Task: Counting every line in the records below that holds "computer", give the total and add nothing.

Data:
━━━━━━━━━━━━━━━━━━━━

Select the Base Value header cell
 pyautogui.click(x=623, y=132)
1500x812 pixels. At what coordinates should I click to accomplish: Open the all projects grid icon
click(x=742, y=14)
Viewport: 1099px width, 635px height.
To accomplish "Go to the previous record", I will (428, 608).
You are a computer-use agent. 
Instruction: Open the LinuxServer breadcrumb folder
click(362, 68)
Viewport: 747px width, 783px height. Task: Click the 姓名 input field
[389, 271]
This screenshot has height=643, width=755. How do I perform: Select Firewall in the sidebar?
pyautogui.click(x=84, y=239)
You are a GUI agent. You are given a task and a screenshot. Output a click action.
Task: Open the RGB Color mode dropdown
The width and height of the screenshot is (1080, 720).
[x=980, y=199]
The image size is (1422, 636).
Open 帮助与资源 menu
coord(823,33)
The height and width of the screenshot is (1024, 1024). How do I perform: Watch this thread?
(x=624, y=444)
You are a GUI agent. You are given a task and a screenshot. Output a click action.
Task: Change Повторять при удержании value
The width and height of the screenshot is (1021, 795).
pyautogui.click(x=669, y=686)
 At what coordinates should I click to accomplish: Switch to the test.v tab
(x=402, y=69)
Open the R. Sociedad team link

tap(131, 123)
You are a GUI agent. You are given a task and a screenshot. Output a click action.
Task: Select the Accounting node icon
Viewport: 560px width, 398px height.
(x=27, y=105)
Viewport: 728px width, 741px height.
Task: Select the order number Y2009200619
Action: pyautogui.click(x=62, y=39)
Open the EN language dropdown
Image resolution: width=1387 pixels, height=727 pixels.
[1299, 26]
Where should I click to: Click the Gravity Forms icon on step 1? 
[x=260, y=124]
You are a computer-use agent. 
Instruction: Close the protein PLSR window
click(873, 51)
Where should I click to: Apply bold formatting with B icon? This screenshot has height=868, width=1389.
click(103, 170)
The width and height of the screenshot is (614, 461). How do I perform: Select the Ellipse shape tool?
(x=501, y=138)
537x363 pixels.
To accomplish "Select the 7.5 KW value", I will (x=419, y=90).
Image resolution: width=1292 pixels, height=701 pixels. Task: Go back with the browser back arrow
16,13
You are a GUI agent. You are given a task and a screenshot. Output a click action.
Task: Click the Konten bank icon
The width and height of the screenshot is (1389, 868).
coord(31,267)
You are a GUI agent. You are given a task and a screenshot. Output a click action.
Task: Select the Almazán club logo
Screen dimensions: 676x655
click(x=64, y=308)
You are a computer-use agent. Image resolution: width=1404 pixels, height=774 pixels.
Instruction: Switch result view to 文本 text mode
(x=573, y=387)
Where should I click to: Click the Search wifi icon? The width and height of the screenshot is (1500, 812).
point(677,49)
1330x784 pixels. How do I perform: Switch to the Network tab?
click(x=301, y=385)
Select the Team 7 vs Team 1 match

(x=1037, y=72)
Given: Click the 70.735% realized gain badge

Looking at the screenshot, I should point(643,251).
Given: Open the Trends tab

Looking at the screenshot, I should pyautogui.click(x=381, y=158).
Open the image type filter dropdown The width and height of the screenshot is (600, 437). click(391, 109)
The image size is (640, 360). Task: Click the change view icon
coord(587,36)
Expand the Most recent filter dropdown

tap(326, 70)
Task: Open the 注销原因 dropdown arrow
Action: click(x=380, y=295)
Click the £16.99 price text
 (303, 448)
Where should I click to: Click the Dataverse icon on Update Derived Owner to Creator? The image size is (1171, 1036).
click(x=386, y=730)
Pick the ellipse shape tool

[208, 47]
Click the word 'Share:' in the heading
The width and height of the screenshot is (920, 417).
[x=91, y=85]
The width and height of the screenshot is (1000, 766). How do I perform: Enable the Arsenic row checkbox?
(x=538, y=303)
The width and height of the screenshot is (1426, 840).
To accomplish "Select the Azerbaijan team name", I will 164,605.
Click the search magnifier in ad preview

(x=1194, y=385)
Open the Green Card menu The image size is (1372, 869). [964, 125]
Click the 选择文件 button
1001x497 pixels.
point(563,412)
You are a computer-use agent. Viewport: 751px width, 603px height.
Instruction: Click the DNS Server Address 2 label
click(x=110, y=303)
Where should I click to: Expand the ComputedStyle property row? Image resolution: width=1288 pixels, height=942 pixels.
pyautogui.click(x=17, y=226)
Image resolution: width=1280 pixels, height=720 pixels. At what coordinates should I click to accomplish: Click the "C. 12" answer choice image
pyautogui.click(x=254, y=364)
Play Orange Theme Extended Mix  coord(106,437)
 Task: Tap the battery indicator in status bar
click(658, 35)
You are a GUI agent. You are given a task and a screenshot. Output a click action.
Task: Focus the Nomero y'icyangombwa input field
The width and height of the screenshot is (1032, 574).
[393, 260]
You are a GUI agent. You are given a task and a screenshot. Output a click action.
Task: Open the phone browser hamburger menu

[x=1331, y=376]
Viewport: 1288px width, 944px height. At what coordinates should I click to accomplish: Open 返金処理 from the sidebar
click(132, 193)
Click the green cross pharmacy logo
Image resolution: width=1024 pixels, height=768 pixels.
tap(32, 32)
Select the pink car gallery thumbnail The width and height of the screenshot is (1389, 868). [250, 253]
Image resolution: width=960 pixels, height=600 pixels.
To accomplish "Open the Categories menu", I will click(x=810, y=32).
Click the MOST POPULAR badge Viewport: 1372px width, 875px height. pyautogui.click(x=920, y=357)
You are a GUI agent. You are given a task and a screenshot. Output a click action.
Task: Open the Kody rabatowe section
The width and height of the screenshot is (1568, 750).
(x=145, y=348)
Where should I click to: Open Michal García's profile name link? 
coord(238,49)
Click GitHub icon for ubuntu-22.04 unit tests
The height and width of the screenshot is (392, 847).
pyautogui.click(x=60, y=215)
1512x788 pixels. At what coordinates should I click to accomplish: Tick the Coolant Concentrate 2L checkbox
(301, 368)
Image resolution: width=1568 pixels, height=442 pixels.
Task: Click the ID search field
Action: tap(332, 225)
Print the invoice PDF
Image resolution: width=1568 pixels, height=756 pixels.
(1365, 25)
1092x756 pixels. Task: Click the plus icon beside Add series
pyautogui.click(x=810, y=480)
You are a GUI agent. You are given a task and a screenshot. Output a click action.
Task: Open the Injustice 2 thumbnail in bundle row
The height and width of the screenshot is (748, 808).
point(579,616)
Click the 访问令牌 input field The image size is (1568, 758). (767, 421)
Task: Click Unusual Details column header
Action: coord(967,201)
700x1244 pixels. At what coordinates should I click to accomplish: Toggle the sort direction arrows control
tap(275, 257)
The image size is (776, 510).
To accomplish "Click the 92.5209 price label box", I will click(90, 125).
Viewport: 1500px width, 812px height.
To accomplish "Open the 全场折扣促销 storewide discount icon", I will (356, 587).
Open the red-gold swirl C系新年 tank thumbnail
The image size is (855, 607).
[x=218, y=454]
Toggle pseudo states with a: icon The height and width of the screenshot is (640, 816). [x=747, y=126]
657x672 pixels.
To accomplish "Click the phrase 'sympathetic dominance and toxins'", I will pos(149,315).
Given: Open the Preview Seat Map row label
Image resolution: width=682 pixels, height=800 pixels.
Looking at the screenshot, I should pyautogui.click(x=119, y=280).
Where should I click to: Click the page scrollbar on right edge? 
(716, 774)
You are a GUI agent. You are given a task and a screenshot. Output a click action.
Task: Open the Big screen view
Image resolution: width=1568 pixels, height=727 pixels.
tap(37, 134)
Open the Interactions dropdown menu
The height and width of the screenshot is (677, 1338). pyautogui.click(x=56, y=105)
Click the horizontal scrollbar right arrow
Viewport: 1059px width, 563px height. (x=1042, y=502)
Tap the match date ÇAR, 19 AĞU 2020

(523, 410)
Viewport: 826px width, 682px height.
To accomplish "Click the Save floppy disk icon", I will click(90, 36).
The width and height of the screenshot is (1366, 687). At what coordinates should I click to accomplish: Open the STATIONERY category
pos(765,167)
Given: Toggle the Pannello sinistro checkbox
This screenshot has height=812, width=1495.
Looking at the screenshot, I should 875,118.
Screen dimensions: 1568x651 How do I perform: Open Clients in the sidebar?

━━━━━━━━━━━━━━━━━━━━

Result of this task: 4